<<<<
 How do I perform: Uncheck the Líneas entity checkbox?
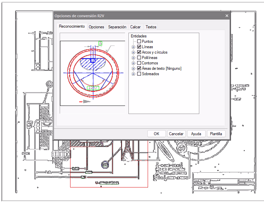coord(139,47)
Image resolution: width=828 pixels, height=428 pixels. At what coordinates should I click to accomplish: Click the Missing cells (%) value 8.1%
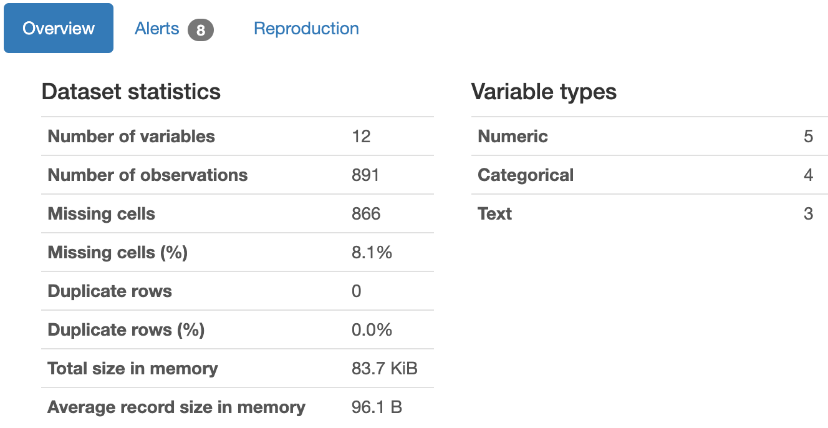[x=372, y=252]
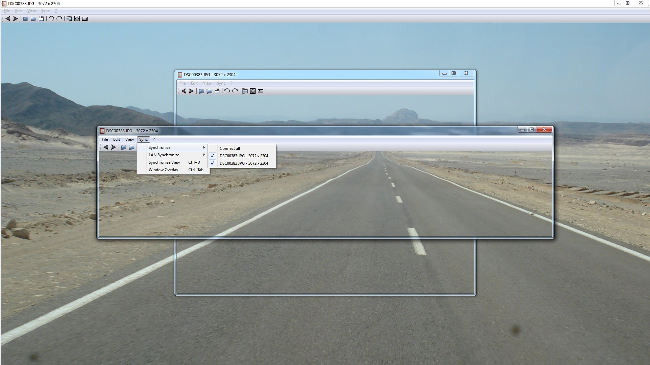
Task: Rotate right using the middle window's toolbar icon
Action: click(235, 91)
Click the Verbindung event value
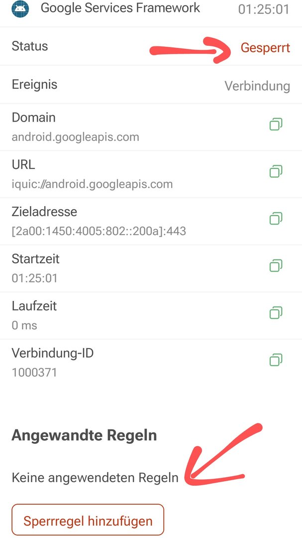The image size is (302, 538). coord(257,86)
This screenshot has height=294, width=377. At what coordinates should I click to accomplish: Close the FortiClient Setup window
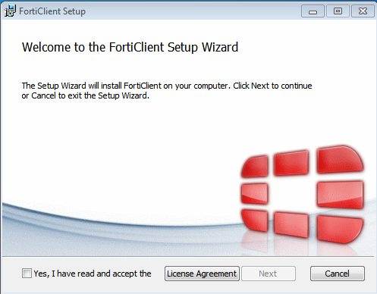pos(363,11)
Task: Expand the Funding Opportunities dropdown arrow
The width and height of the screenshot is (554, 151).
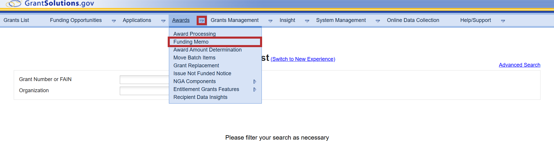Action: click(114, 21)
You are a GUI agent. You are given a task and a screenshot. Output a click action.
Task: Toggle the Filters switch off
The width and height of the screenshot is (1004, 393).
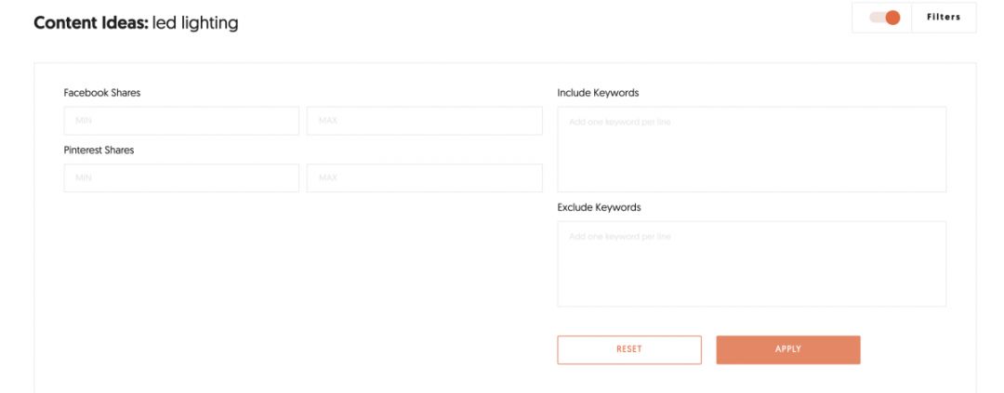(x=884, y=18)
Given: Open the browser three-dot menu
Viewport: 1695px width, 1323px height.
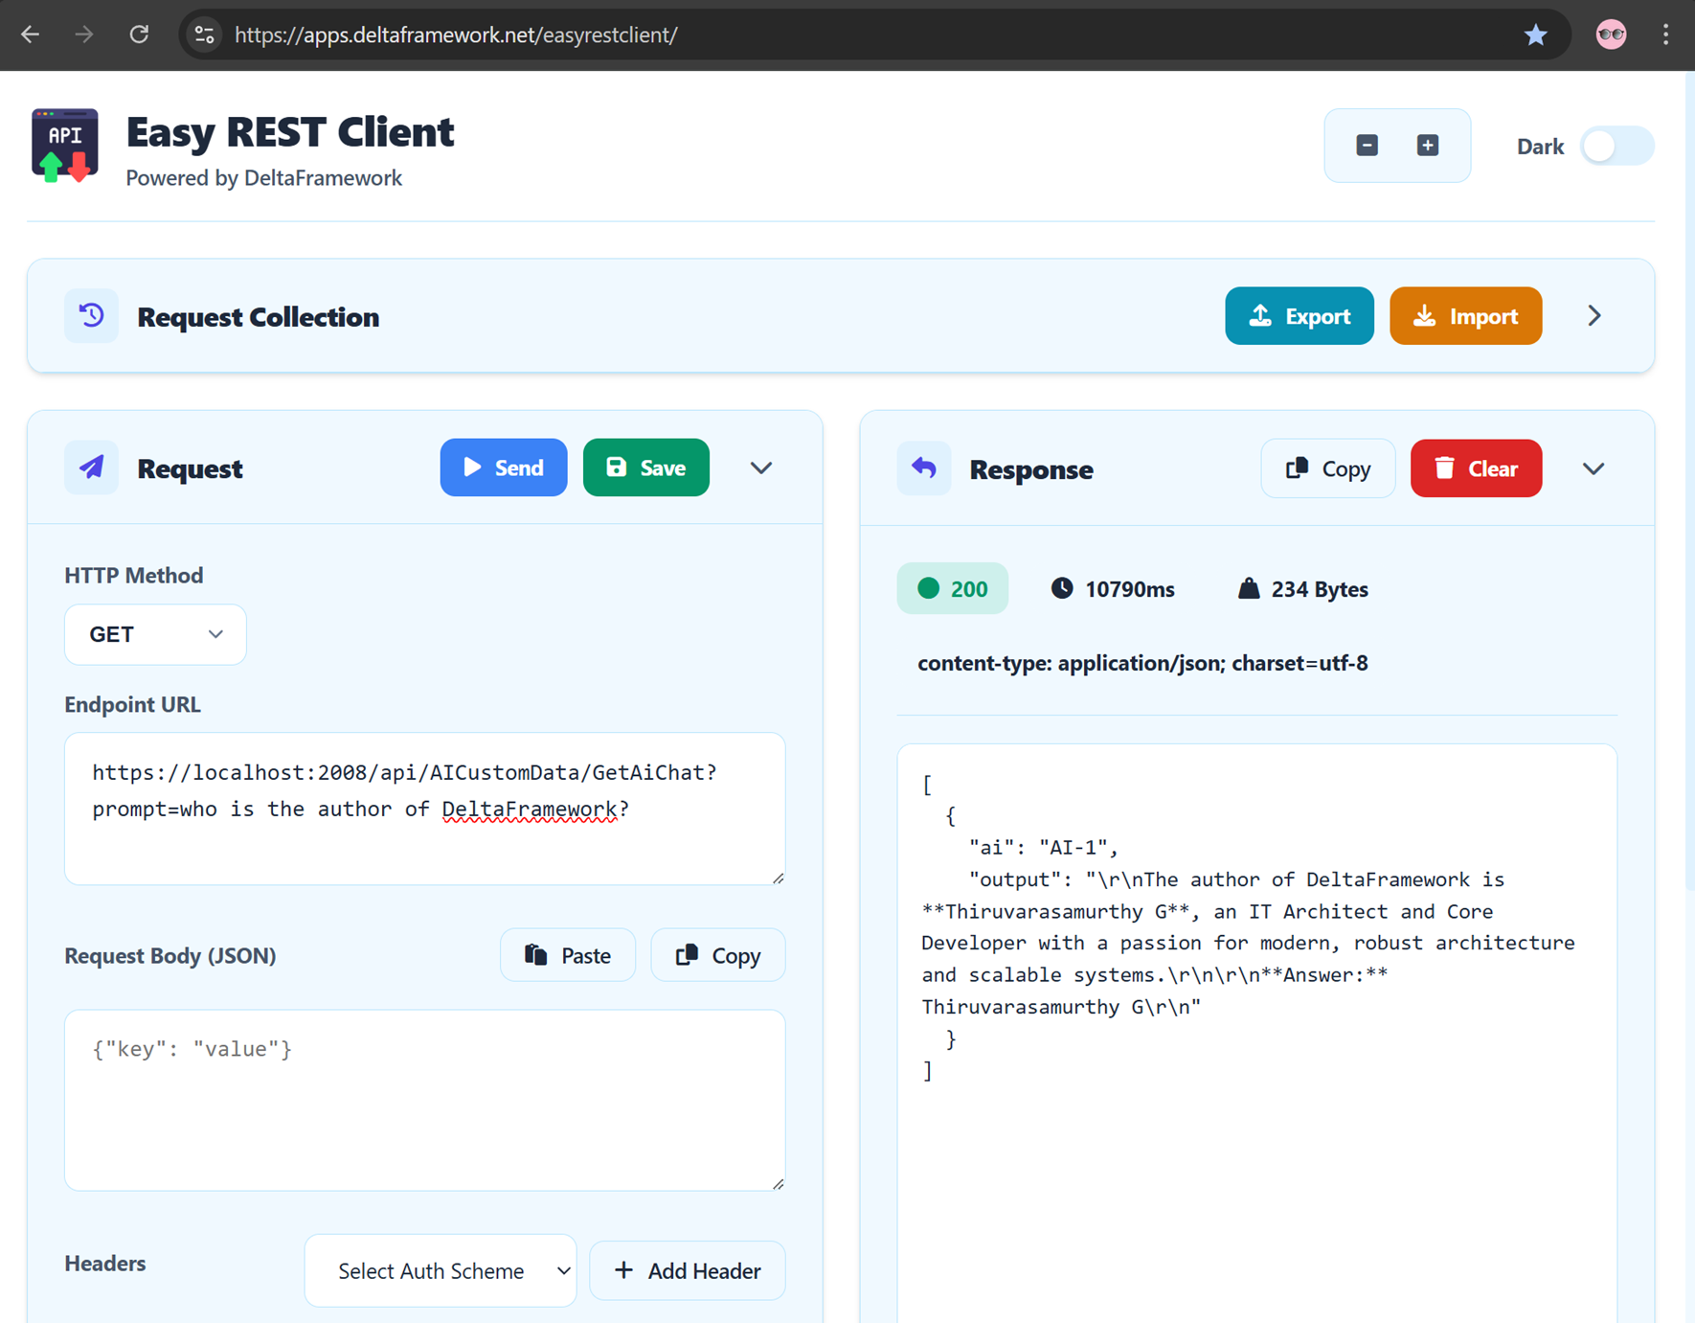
>>>>
**TASK**:
Nothing but the lines from the line containing "This screenshot has" through the last line of the material may be output, and they must be copied exactly, without pictures.

**SOLUTION BELOW**:
This screenshot has height=294, width=377. At what coordinates should I click to accomplish: Close the FortiClient Setup window
pos(363,11)
Task: Expand the Funding Opportunities dropdown arrow
The width and height of the screenshot is (554, 151).
Action: click(114, 21)
You are a GUI agent. You are given a task and a screenshot. Output a click action.
Task: Toggle the Filters switch off
The width and height of the screenshot is (1004, 393).
(x=884, y=18)
Given: Open the browser three-dot menu
Viewport: 1695px width, 1323px height.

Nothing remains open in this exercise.